## Required task
Continue the tutorial on selecting an LED's blink frequency with a push button, starting after its last sentence.

The 4 frequencies that I want to use are:
- 1 HZ (1 second)
- 2 HZ (0.5 seconds)
- 5 HZ (0.2 seconds)
- 10 HZ (0.1 seconds)
From this it is clear that we will need 4 clock dividers in order to generate the 4 frequencies. A circuit to distribute those frequencies is needed also. O course this will be a 4 to 1 multiplexer.
Now what should be used for the selections of the mux? I already said that I want the frequency to change when I push a button so how could a button generate a 2 bit value? Very simple: first we connect a debouncing circuit to the button. If you don't know what that is please visit my post: Debouncing push buttons where you will find the code for this circuit. Also the clock divider has been covered in: Synchronization in sequential circuits (clock dividers). Now that the button is debounced, we need a counter that counts from 0 to 3 (the 2 bit combinations needed to select the multiplexer's inputs). Theory about counter circuits can be found at: A simple counter. The code used for the counter is a little different in this example so I will give he code here, don't use the counter in the A simple counter post.
Ok. Now we only need a simple circuit that drives the LED. When a clk period has passed the value will be inverted.
The final circuit will look like this (click on the picture to see it at it's full size):
Now for the code. Most of the circuits you already have. I have covered multiplexers in one of my earlier posts: Concurrent statements. Implement a 4 to 1 mux using the with...select statement presented at the end of the post.

## Information supplied
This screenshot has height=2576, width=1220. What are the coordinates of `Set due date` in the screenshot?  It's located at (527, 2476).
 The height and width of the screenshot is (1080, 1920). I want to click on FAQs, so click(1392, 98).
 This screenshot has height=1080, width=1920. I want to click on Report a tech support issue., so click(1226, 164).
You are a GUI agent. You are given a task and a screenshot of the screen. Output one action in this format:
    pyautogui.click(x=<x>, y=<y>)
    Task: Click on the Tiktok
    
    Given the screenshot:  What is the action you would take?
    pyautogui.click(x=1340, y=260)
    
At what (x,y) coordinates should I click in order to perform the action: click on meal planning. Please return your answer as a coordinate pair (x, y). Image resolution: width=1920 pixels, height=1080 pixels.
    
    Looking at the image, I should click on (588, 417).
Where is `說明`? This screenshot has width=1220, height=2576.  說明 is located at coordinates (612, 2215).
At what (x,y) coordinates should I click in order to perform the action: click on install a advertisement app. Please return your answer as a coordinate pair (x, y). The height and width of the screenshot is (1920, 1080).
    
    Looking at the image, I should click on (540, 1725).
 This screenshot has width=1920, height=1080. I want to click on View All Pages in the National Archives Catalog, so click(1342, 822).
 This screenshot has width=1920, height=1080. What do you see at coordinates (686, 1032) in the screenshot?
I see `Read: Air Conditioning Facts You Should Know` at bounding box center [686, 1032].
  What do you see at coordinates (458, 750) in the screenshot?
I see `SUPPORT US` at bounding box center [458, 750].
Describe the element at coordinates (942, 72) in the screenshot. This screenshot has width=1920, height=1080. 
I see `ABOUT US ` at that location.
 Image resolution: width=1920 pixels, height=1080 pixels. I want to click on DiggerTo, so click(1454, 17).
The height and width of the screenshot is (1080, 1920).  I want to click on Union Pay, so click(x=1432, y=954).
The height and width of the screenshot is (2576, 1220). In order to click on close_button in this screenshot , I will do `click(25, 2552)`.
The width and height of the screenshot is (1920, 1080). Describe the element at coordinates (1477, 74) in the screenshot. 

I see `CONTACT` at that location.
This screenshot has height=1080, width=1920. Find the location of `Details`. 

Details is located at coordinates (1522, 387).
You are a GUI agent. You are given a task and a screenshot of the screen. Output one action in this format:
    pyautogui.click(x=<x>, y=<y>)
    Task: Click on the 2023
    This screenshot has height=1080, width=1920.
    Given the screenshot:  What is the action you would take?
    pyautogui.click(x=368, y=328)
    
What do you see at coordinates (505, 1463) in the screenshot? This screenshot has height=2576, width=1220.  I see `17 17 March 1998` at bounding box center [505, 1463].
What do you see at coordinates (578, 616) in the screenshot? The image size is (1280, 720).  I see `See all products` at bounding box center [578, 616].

## Result of this task
The code for the counter:
library IEEE;
use IEEE.STD_LOGIC_1164.ALL;
use IEEE.std_logic_unsigned.ALL;
entity counter is
Port ( clk : in STD_LOGIC;
reset : in STD_LOGIC;
sel : out STD_LOGIC_VECTOR (1 downto 0));
end counter;
architecture Behavioral of counter is
signal cnt:std_logic_vector(1 downto 0);
begin
sel<=cnt;
process(clk,reset)
begin
if(reset='1') then
cnt<=(others=>'0');
elsif(clk'event and clk='1') then
if(cnt=3) then
cnt<=(others=>'0');
else
cnt<=cnt+1;
end if;
end if;
end process;
end Behavioral;
The code for the LED driver is:
library IEEE;
use IEEE.STD_LOGIC_1164.ALL;
entity led_driver is
Port ( clk : in STD_LOGIC;
led : out STD_LOGIC;
reset : in STD_LOGIC);
end led_driver;
architecture Behavioral of led_driver is
signal ledsig:std_logic;
begin
led<=ledsig;
process(clk)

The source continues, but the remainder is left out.